Sharing health information electronically is necessary to allow for the coordination of care across multiple settings, particularly when care is provided via new delivery systems, including accountable care organizations (ACOs). Unfortunately, the accessibility of electronic protected health information (ePHI) also makes it vulnerable to hackers and other actors. In 2015, the number of records compromised in breaches involving 500 or more individuals, as reported to the OCR, was greater than 113 million, more than at any time since the implementation of the Health Information Technology for Economic and Clinical Health (HITECH) Act in 2009, although the GAO did not distinguish between hacking and other types of incidents. Forty-five percent of breaches since 1994 involved lost or stolen equipment involving unencrypted information.
HHS guidance. HHS has published guidance to help CEs and BAs comply with the HIPAA Privacy, Security, and Breach Notification Rules and protect ePHI. HHS intended its guidance to be “minimally prescriptive” so that entities can adapt its recommendations to their businesses. However, the GAO opined that HHS needs to go further in aligning its guidance with the NIST’s Cybersecurity Framework, which is divided and subdivided into five security functions, 22 more specific categories, and 98 subcategories. It noted that the OCR’s NIST HIPAA Security Rule Toolkit (HSR Toolkit), geared toward larger entities, only fully addresses 19 of the 98 NIST subcategories. For example, although the OCR guidance addresses risk assessments, which are one of the largest problem areas facing CEs and BAs, it does not address penetration testing, which many cybersecurity experts view as crucial to a cybersecurity program.
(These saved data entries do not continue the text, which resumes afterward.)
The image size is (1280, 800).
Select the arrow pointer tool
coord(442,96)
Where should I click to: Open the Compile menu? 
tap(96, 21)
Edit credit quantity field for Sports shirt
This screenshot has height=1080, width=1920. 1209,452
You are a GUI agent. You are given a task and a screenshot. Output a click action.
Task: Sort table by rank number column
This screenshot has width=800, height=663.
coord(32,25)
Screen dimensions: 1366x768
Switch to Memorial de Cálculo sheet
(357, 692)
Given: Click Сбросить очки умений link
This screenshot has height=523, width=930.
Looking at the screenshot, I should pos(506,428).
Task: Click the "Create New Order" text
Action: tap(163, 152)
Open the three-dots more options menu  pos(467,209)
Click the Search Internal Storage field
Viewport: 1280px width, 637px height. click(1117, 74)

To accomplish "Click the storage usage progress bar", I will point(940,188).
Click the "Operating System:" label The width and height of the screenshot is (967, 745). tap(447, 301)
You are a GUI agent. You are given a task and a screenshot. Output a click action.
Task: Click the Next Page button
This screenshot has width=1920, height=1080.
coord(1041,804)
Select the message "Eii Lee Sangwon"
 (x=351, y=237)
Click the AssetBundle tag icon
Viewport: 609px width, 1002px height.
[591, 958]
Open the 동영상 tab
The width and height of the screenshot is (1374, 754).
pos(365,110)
OCR actions. The OCR has the authority to investigate potential violations of the HIPAA Privacy, Security, and Breach Notification Rules based on individual complaints, reports from entities, and its own volition. After performing a “triage” process, it determines whether an investigation is merited. In some instances, it will provide technical assistance to organizations to aid them with compliance, rather than investigating. In the vast majority of the 94 occurrences of technical assistance reviewed in 2015, the GAO determined that the assistance was appropriate. However, it noted that in 12 cases, the OCR provided irrelevant information, such as providing assistance regarding postal security in an instance involving insecure passwords. HHS agreed that it must improve in this area.
The GAO also noted that, while the OCR generally ensured that corrective actions were taken before closing investigations, it failed to seek proof of such actions in 13 of 205 cases that the GAO reviewed. Although the agency monitors entities with which it has entered into a settlement agreement for three years, it does not typically do so outside of settlement agreements, citing resource constraints.
The GAO also criticized the OCR for failing to establish benchmarks or performance measures to assess the effectiveness of its auditing program, although the agency claims it will evaluate the results of its Phase 2 audit process “as they unfold.”
Finally, the GAO recommended that the OCR should share the results of its HIPAA audits with CMS when it determines that CEs and BAs also participating in the EHR incentive programs have failed to perform risk assessments. Eligible professionals (EPs) participating in the meaningful use programs must attest that they have performed such assessments in order to receive incentives. If CMS received such information from the OCR, it could identify EPs ineligible for the incentives. HHS countered that breach report information is available to CMS.
SOURCE: GAO Report, GAO-16-771, September 26, 2016.
Reposted with permission from Wolters Kluwer.